If you didn't bring your own bike, bike rentals will run about $8/hour or $30/day (or 24-hour time period).
- DecoBike bike share, 723 Washington Ave., +1 305 532-9494 . Rent a bike from any of 100 stations in the city and simply drop off to any station when done. DecoBike provides maps for self-guided Art Deco bike tours. Available to both residents and visitors.
- Miami Beach Bicycle Center, 601 5th St, +1 305 674-0150.
- Two Wheel Drive, 1260 Washington Ave, +1 305 534-2177.
- Bike and Roll, 760 Washington, +1 305 538-2121 [www].
By free taxi
They say there's no such thing as a free ride, but that's exactly what SWOOP Miami (+1 305 409-6636) is. Supported by advertisements, the SWOOP taxi is a six-passenger white electric golf cart that will pick you up and take you anywhere within South Beach — no fee or fare required, although the drivers will gladly accept tips. Call ahead to be picked up within 15 minutes, anytime between noon and 2AM daily. Unfortunately, though they have "Miami" in the name, they won't go outside the South Beach district.
- BEST RATED -
- BEST VALUE -
Miami Beach is a fashionista's paradise, with strips dedicated to designer, from Versace to Missioni, from Vivienne Westwood to Chloe. The Lincoln Road Mall and other shopping centers contain trendy retails stores that carry garments from international designers.
- Collins Avenue/Washington Avenue— Heralded as the designer district, here all your favorite designers labels are within walking distance from each others. Start at Collins and Fifth Avenues and walk north, toward 10th Street. Peek down the side streets and you will find smaller, one-of-a-kind boutiques.
- Lincoln Road— This seven block strip is closed to traffic but open to shoppers and pedestrians. There's the standard stores such as Bebe alongside unique boutiques such as Brownes & Co, an upscale spa/body and bath products store. Great for a stroll and people watching; and Art Deco fans will enjoy the architecture too. If you're looking for a place to eat, a number of excellent restaurants and cafes as well.
- Espanola Way— A pedestrian mall off Washington Avenue near 14th Street. Its charming architecture is reminiscent of a Spanish village, complete with red roofs. On Sundays, the street turns into something of a farmers’ market, with locals selling everything from freshly cut flowers to souvenirs in stalls.
Those without a budget head to Bal Harbour (9700 Collins Ave., Bal Harbour) where the locals shop at the Versace boutique.
Many international cuisines are to be found, with a heavy leaning towards Latin foods, particularly Cuban cuisine. Some Cuban cuisine to try includes a sandwich cubano (Cuban sandwich) and a cafecito (literally it means little coffee, but compares to a strong, sweet espresso).
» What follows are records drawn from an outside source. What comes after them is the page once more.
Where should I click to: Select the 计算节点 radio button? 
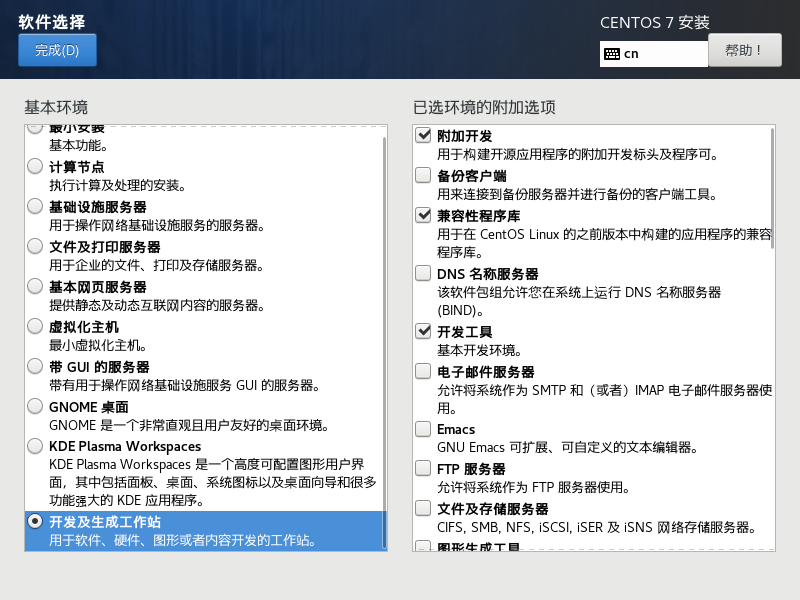(x=35, y=166)
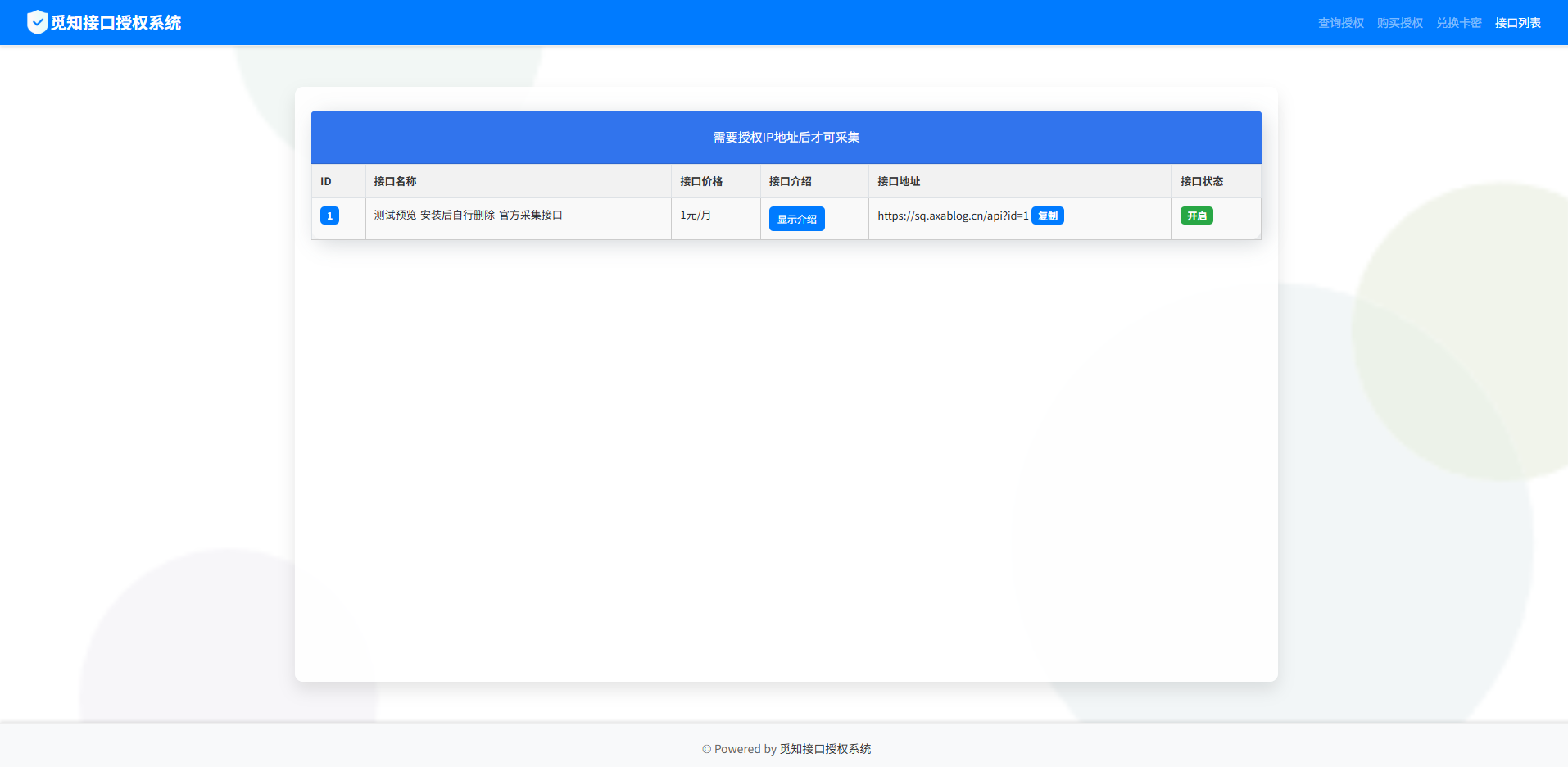Click the sq.axablog.cn API URL text
This screenshot has width=1568, height=767.
[952, 216]
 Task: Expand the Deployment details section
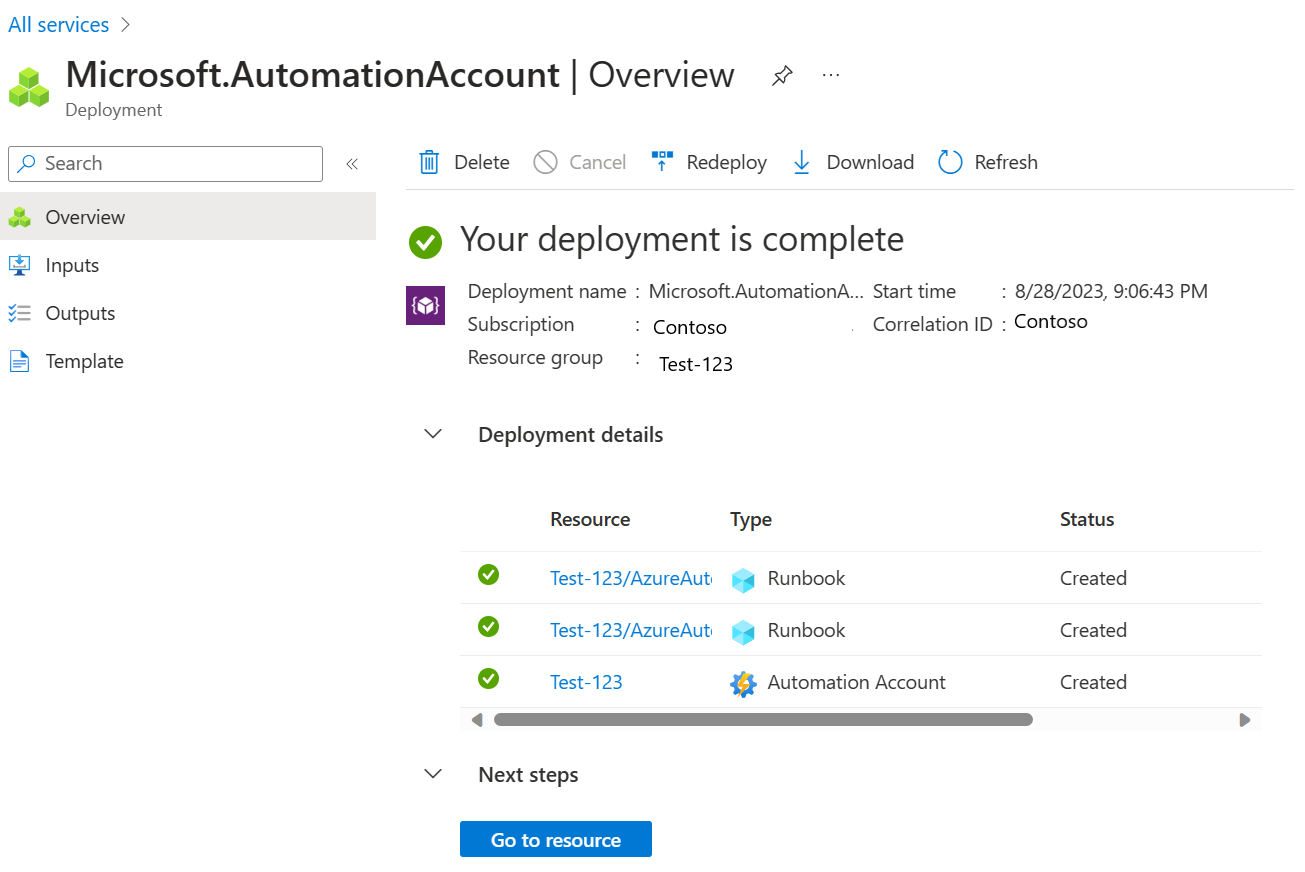click(x=432, y=434)
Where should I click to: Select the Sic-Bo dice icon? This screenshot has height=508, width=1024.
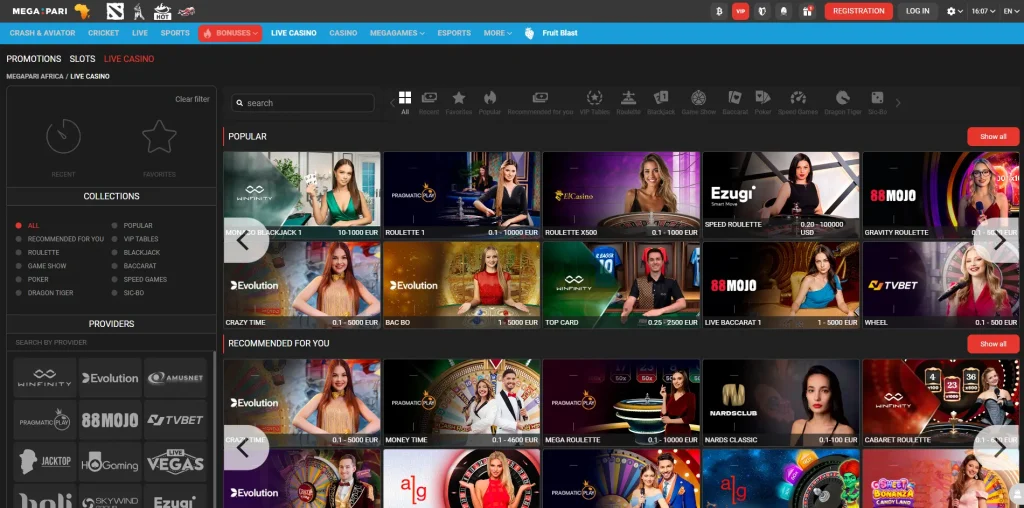pyautogui.click(x=877, y=100)
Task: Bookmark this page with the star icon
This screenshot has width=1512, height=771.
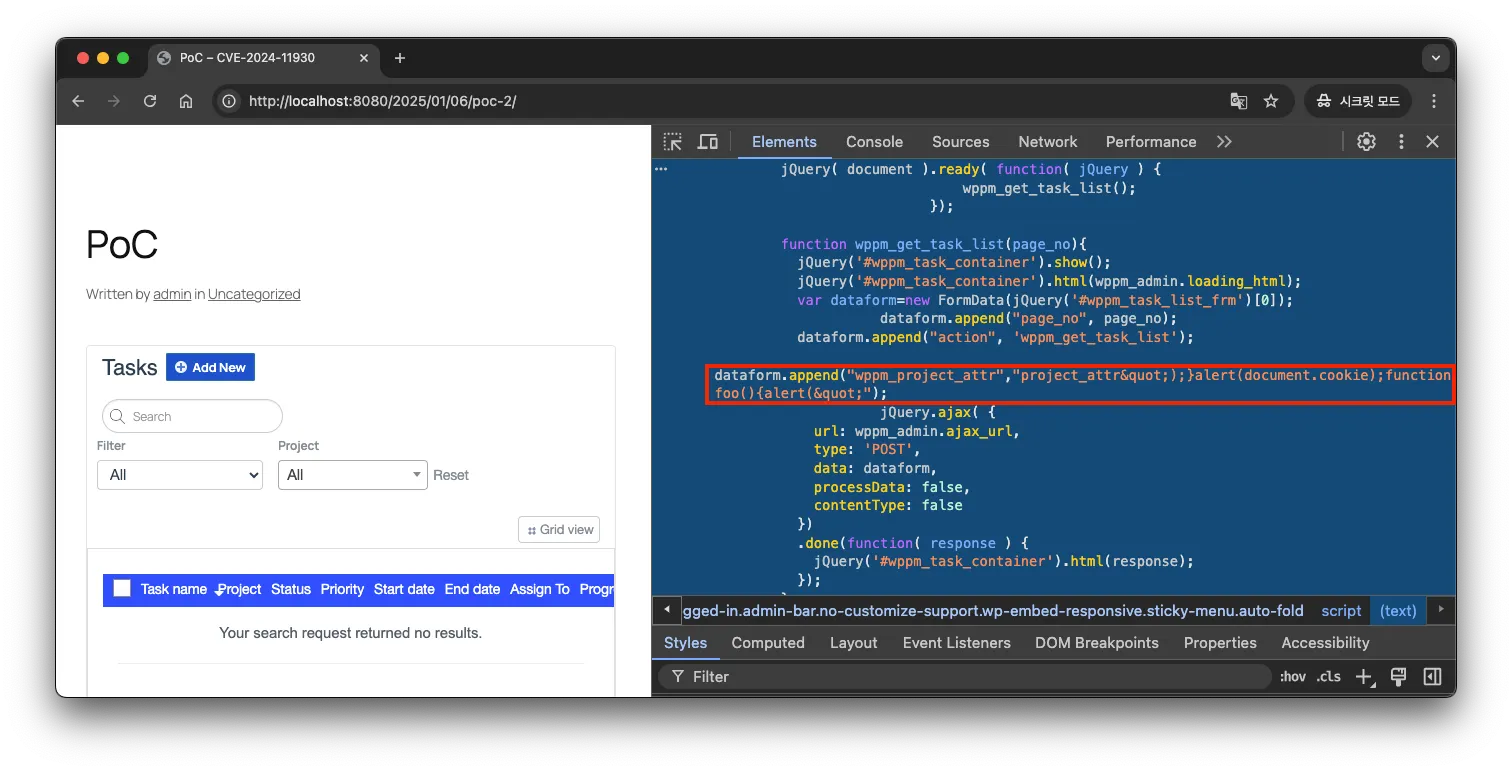Action: click(x=1271, y=101)
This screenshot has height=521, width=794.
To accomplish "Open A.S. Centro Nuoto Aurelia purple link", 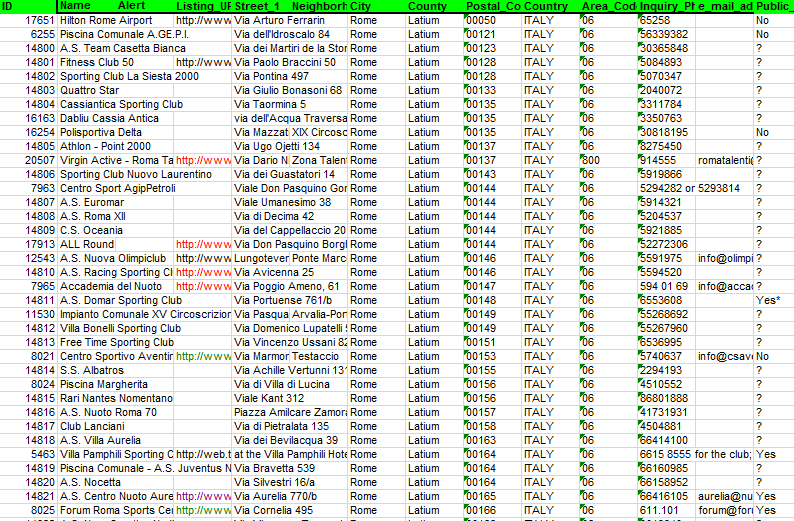I will click(x=203, y=496).
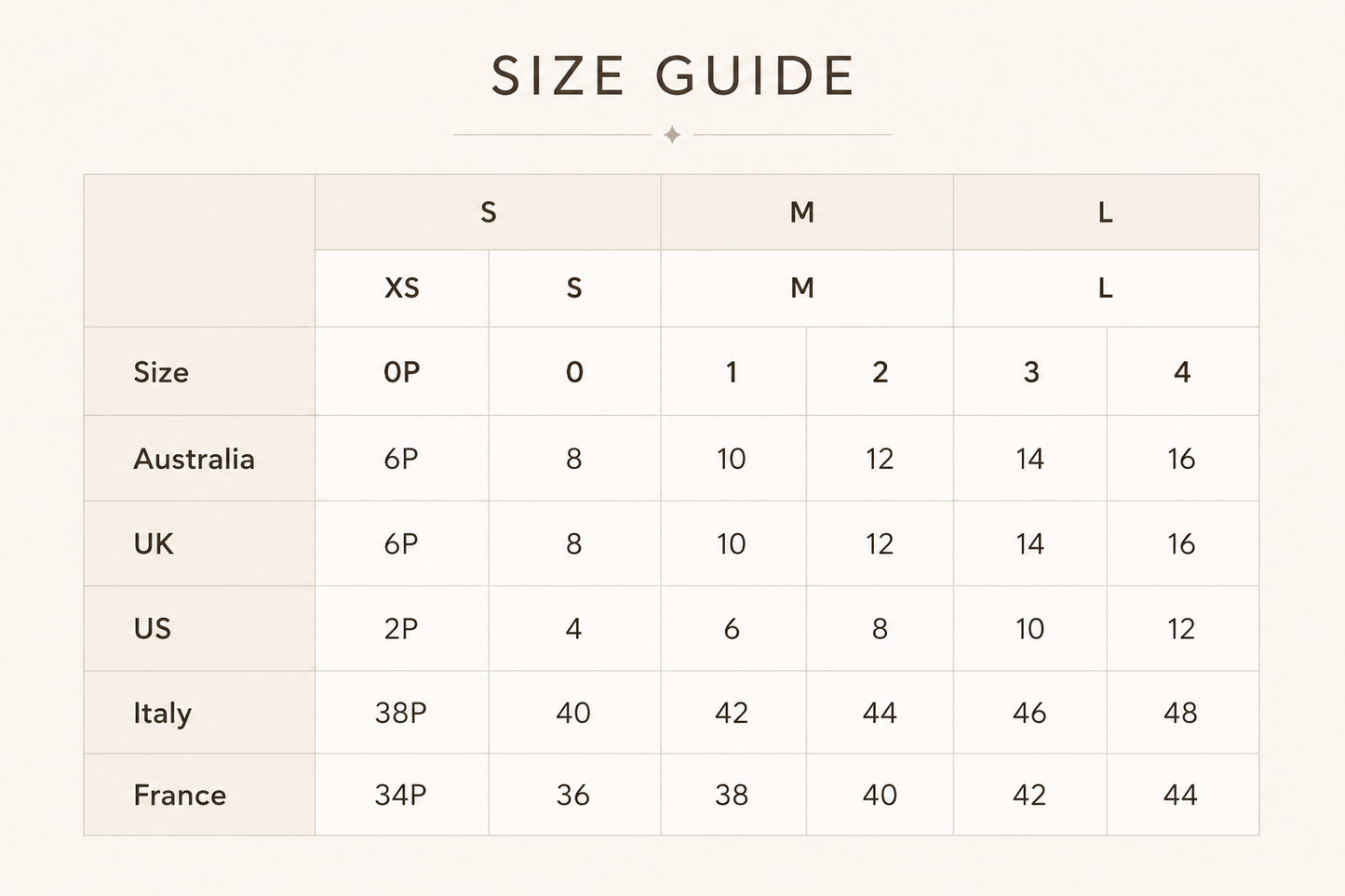Select the UK row label

click(x=154, y=543)
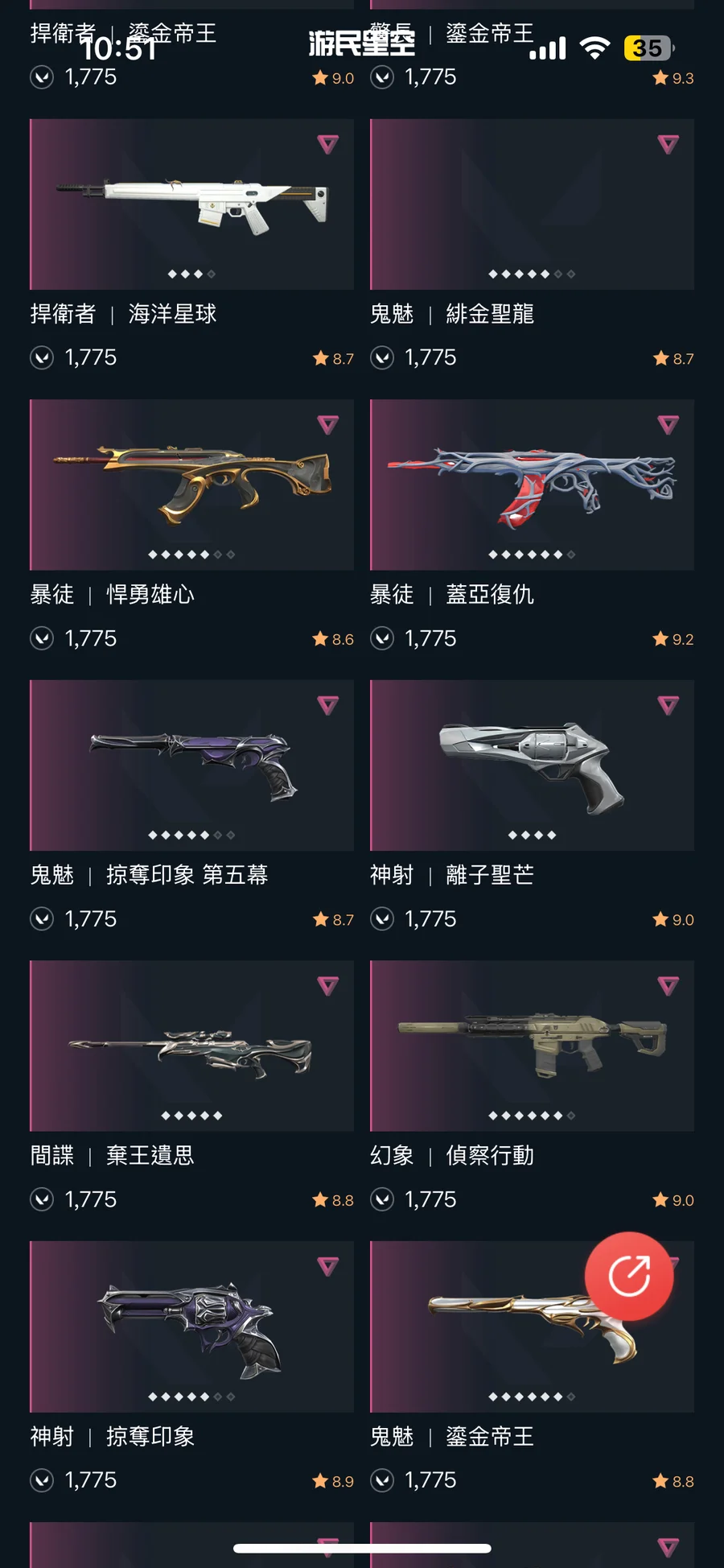724x1568 pixels.
Task: Open the 暴徒 悍勇雄心 weapon thumbnail
Action: (x=191, y=485)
Most of Miami Beach's nightlife is concentrated in South Beach, but there are still a few places along the rest of the beach. If you go inland, Miami's nightlife will be centered on Coconut Grove. "Cuba Libre" is a popular drink, known to the rest of the world as plain old "Rum and Coke". Also popular is the "Mojito", a sugar/mint/soda-water and rum drink. Joining an organized nightlife tour like the ever-popular South Beach VIP Pub Crawl can save money, and has the added benefit of new friends and other travelers to socialize with.
Safety in Miami Beach
Emergency telephone number for fire, police and rescue emergencies is 911.